XML Tag <Paramaters>
The obligatory area Parameters substantiates the loaded model with the described <Configuration>. The learned parameters of the model are stored here, e.g. the weights of the neurons.
In the standard case, i.e. a learned model is described in an XML, the <Parameters> tag exists only once in the XML.
<Parameters str_engine="mlp_fp32_engine" int_numLayers="2" bool_usesBias="true">
Several models with identical <Configuration> can be merged via the Machine Learning Model Manager so that both models are described in a single XML. Distinction can then be made between the parameter sets by Engines, which is specified as an attribute for each parameter tag.
Sample:
<Parameters str_engine="mlp_fp32_engine::merge0" int64_numLayers="2" bool_usesBias="true">
…
</Parameters>
<Parameters str_engine="mlp_fp32_engine::merge1" int64_numLayers="2" bool_usesBias="true">
…
</Parameters>
<IODistributor str_distributor="multi_engine_io_distributor::mlp_fp32_engine-merge" str_engine_type="mlp_fp32_engine" int64_engine_count="2">
<Engine0 str_engine_name="merge0" str_reference="sin_engine" />
<Engine1 str_engine_name="merge1" str_reference="cos_engine" />
</IODistributor>
Two MLPs with an identical Configuration were merged here. The first engine bears the ID 0 and the internal name "mlp_fp32_engine::merge0" and can be addressed by the user via the reference "sin_engine". The second engine bears the ID 1 and the internal name "mlp_fp32_engine::merge1" and the reference "cos_engine".
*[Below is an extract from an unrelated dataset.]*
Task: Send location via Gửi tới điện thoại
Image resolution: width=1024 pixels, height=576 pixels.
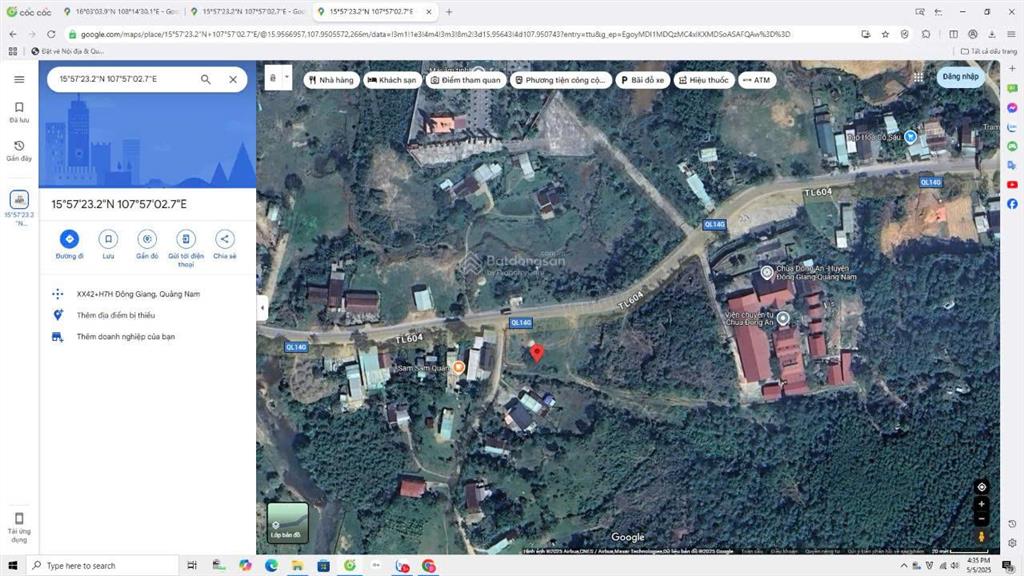Action: point(186,239)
The ID of the engine is sequentially incremented by the value one, starting from zero. The reference is a string that can be specified in the Model Manager during Merge.
If several engines are merged in an XML, all engines are loaded in the ML Runtime and are available for inference. The Predict method is to be transferred when calling the engine ID that is to be used. The reference for the engine can be transferred via the PredictRef method. A GetEngineIdFromRef method is also available for finding the associated ID from the reference. Switching between the engines is possible without latency.
There is an example of the use of multi-engines in the PLC in the Samples area.